As a quick example what are the vscode equivalents of I and A to enter insert mode in the beginning or end of a line? These small things quickly add up.



These days if someone using VS Code asks me how they could be faster, I would be much more inclined to give them some tips that work in VS Code than I would be to encourage them to learn Vim or install a Vim extension.

Ctrl-a and Ctrl-e do what you say in VS Code (same amount of keypresses as “I” and “A”, or fewer if you're in insert mode in Vim, and you never need think what mode you're in).

Ctrl-w gives you visual selection of the word under the cursor. Repeat to extend the selection (similar to nvim-treesitter's init_selection and node_incremental, but you don't have to set up treesitter and bind shortcuts or learn how to use visual mode).

I use Neovim and learned to use VS Code without Vim extensions (to help/teach others, and out of professional curiosity!).

Editor “X” absolutely can replicate features from Vim well enough in a lot of cases for the differences not to matter too much, because editor X also does some things better or faster than Vim. Plus we can fill in many gaps that really bother us with extensions. For example, this extension for VS Code lets you switch the cursor from the start to the end of a selection similar to 'o' in visual mode in Vim: https://marketplace.visualstudio.com/items?itemName=rioj7.se....

What _does_ seem to be true is that people who use editor “X” are sometimes less vulnerable to spending their free time learning the features and shortcuts of their editor that would make them just a little bit faster. Vim/Emacs users tend to do that because for us text manipulation and editor hacking are a weird kind of hobby.

But I pair with a lot of senior devs who are _very_ fast with VS Code/IntelliJ these days without Vim extensions.
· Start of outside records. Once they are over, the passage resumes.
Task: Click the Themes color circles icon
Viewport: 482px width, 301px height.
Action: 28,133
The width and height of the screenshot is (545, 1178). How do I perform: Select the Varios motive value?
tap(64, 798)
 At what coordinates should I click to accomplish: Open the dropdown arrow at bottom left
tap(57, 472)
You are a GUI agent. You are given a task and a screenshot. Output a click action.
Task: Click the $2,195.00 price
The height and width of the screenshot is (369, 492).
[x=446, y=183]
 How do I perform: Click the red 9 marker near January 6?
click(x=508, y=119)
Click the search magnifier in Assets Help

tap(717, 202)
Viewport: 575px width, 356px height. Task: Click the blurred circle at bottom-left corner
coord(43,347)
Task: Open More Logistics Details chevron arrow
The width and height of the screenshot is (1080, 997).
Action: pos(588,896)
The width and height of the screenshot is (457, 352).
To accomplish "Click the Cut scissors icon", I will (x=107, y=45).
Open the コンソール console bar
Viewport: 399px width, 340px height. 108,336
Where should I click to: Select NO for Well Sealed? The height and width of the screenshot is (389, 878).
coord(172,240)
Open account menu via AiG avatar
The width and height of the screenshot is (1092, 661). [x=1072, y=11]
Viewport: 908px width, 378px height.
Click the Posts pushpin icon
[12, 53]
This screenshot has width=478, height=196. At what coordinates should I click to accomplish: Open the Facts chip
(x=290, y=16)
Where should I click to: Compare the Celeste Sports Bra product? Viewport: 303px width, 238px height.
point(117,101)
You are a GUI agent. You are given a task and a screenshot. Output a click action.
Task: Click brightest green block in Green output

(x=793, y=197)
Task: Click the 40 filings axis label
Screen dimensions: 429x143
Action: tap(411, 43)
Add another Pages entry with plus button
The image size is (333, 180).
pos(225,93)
I have also spent much less time making VS Code completely keyboard-driven than I have customising my Neovim config to achieve largely the same abilities (only with Neovim I also lack a lot of healthy things like screenreader support). In VS Code I just needed:

- File Browser (keyboard-driven file nav/creation without using the tree view): https://marketplace.visualstudio.com/items?itemName=bodil.fi...

- Edamagit (keyboard-driven git commits): https://marketplace.visualstudio.com/items?itemName=kahole.m...

- [Optionally]: VSCodeVim ( https://marketplace.visualstudio.com/items?itemName=vscodevi... ) or VSCode Neovim ( https://marketplace.visualstudio.com/items?itemName=asvetlia... ).


Yeah, I did a search and realized it was the emacs bindings but didn't bother editing my comment as most people I've worked with don't know them or even stop to consider if it's possible. A better example would be o/O, c3w, ci) and so on. Even holding Ctrl+[Arrow keys/backspace/delete] to move word by word is rare to see even if supported everywhere.

Of course (and I mentioned it in my first comment) there are people fluent in vscode but it's far from the norm, and doesn't have to be. As you say for vim users it's a hobby or even lifestyle.

But this thread started with questioning if "vim is a productivity gain at all", and I'm confident it is. I use it everywhere from window manager to browsers, and where it isn't natively supported by plugins/extensions I add my own keybindings to get at least movements and scroll.